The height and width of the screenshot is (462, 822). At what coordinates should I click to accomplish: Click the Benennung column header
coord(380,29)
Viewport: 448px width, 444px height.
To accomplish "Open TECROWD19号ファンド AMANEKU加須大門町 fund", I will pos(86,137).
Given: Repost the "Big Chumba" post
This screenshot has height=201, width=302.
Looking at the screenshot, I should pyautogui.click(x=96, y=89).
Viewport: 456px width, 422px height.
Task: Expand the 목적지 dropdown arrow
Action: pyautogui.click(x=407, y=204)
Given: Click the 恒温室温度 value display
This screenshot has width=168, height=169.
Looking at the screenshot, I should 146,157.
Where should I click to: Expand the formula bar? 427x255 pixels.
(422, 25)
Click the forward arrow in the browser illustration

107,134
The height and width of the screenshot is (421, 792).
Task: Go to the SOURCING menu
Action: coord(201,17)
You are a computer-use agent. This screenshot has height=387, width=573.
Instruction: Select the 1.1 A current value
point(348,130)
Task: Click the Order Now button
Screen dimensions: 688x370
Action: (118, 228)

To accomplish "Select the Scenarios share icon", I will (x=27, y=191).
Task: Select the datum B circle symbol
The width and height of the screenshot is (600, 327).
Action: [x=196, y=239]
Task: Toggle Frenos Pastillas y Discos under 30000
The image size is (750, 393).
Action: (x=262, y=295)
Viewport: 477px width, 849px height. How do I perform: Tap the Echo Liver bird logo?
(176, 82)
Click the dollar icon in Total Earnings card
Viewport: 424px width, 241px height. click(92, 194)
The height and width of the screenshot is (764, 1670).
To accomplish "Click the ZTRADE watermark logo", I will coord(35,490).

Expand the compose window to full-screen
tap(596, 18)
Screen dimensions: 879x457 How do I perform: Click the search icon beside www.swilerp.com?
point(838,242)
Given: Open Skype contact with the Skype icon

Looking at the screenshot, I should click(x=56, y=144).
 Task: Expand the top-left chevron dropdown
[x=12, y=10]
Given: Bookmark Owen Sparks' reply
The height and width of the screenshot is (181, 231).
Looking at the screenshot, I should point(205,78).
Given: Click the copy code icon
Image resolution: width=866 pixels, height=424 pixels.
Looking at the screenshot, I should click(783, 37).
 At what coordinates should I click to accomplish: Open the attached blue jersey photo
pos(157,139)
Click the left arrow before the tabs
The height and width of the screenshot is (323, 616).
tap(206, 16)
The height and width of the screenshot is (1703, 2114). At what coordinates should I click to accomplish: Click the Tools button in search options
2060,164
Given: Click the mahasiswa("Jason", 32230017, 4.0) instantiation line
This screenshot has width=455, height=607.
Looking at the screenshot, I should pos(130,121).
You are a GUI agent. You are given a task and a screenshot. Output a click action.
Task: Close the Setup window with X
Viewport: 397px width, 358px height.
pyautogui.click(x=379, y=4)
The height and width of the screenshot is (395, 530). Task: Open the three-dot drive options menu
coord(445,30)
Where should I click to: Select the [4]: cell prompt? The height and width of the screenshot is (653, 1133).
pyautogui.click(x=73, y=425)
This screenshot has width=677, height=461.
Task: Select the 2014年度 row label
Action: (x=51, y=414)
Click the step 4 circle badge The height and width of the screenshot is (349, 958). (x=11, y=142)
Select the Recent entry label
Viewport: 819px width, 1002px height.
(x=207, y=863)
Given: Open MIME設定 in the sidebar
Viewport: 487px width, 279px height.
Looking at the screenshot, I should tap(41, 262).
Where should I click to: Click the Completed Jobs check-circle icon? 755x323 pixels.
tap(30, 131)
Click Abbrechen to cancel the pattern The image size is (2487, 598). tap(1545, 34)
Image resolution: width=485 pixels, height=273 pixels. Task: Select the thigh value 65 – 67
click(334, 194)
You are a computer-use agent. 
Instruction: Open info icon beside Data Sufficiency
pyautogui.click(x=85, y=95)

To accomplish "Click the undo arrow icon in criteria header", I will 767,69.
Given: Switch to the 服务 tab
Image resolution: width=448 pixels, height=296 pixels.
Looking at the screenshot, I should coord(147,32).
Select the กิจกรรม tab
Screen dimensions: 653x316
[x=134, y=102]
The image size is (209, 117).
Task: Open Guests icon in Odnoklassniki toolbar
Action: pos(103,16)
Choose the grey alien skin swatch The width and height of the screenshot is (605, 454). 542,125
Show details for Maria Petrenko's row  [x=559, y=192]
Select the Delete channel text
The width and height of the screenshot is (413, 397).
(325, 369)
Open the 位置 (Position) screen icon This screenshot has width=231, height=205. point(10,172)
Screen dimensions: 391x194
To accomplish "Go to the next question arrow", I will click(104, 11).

What to work on => Take the entries above and set them all down again exactly as they read.

Exercise response =>
The height and width of the screenshot is (462, 822). At what coordinates should I click to accomplish: Click the Benennung column header
coord(380,29)
Viewport: 448px width, 444px height.
To accomplish "Open TECROWD19号ファンド AMANEKU加須大門町 fund", I will pos(86,137).
Given: Repost the "Big Chumba" post
This screenshot has height=201, width=302.
Looking at the screenshot, I should pyautogui.click(x=96, y=89).
Viewport: 456px width, 422px height.
Task: Expand the 목적지 dropdown arrow
Action: pyautogui.click(x=407, y=204)
Given: Click the 恒温室温度 value display
This screenshot has width=168, height=169.
Looking at the screenshot, I should 146,157.
Where should I click to: Expand the formula bar? 427x255 pixels.
(422, 25)
Click the forward arrow in the browser illustration

107,134
The height and width of the screenshot is (421, 792).
Task: Go to the SOURCING menu
Action: coord(201,17)
You are a computer-use agent. This screenshot has height=387, width=573.
Instruction: Select the 1.1 A current value
point(348,130)
Task: Click the Order Now button
Screen dimensions: 688x370
Action: (118, 228)

To accomplish "Select the Scenarios share icon", I will (x=27, y=191).
Task: Select the datum B circle symbol
The width and height of the screenshot is (600, 327).
Action: [x=196, y=239]
Task: Toggle Frenos Pastillas y Discos under 30000
The image size is (750, 393).
Action: (x=262, y=295)
Viewport: 477px width, 849px height. How do I perform: Tap the Echo Liver bird logo?
(176, 82)
Click the dollar icon in Total Earnings card
Viewport: 424px width, 241px height. click(92, 194)
The height and width of the screenshot is (764, 1670).
To accomplish "Click the ZTRADE watermark logo", I will coord(35,490).

Expand the compose window to full-screen
tap(596, 18)
Screen dimensions: 879x457 How do I perform: Click the search icon beside www.swilerp.com?
point(838,242)
Given: Open Skype contact with the Skype icon

Looking at the screenshot, I should click(x=56, y=144).
 Task: Expand the top-left chevron dropdown
[x=12, y=10]
Given: Bookmark Owen Sparks' reply
The height and width of the screenshot is (181, 231).
Looking at the screenshot, I should point(205,78).
Given: Click the copy code icon
Image resolution: width=866 pixels, height=424 pixels.
Looking at the screenshot, I should click(783, 37).
 At what coordinates should I click to accomplish: Open the attached blue jersey photo
pos(157,139)
Click the left arrow before the tabs
The height and width of the screenshot is (323, 616).
tap(206, 16)
The height and width of the screenshot is (1703, 2114). At what coordinates should I click to accomplish: Click the Tools button in search options
2060,164
Given: Click the mahasiswa("Jason", 32230017, 4.0) instantiation line
This screenshot has width=455, height=607.
Looking at the screenshot, I should pos(130,121).
You are a GUI agent. You are given a task and a screenshot. Output a click action.
Task: Close the Setup window with X
Viewport: 397px width, 358px height.
pyautogui.click(x=379, y=4)
The height and width of the screenshot is (395, 530). Task: Open the three-dot drive options menu
coord(445,30)
Where should I click to: Select the [4]: cell prompt? The height and width of the screenshot is (653, 1133).
pyautogui.click(x=73, y=425)
This screenshot has width=677, height=461.
Task: Select the 2014年度 row label
Action: (x=51, y=414)
Click the step 4 circle badge The height and width of the screenshot is (349, 958). (x=11, y=142)
Select the Recent entry label
Viewport: 819px width, 1002px height.
(x=207, y=863)
Given: Open MIME設定 in the sidebar
Viewport: 487px width, 279px height.
Looking at the screenshot, I should tap(41, 262).
Where should I click to: Click the Completed Jobs check-circle icon? 755x323 pixels.
tap(30, 131)
Click Abbrechen to cancel the pattern The image size is (2487, 598). tap(1545, 34)
Image resolution: width=485 pixels, height=273 pixels. Task: Select the thigh value 65 – 67
click(334, 194)
You are a computer-use agent. 
Instruction: Open info icon beside Data Sufficiency
pyautogui.click(x=85, y=95)

To accomplish "Click the undo arrow icon in criteria header", I will 767,69.
Given: Switch to the 服务 tab
Image resolution: width=448 pixels, height=296 pixels.
Looking at the screenshot, I should coord(147,32).
Select the กิจกรรม tab
Screen dimensions: 653x316
[x=134, y=102]
The image size is (209, 117).
Task: Open Guests icon in Odnoklassniki toolbar
Action: pos(103,16)
Choose the grey alien skin swatch The width and height of the screenshot is (605, 454). 542,125
Show details for Maria Petrenko's row  [x=559, y=192]
Select the Delete channel text
The width and height of the screenshot is (413, 397).
(325, 369)
Open the 位置 (Position) screen icon This screenshot has width=231, height=205. point(10,172)
Screen dimensions: 391x194
To accomplish "Go to the next question arrow", I will click(104, 11).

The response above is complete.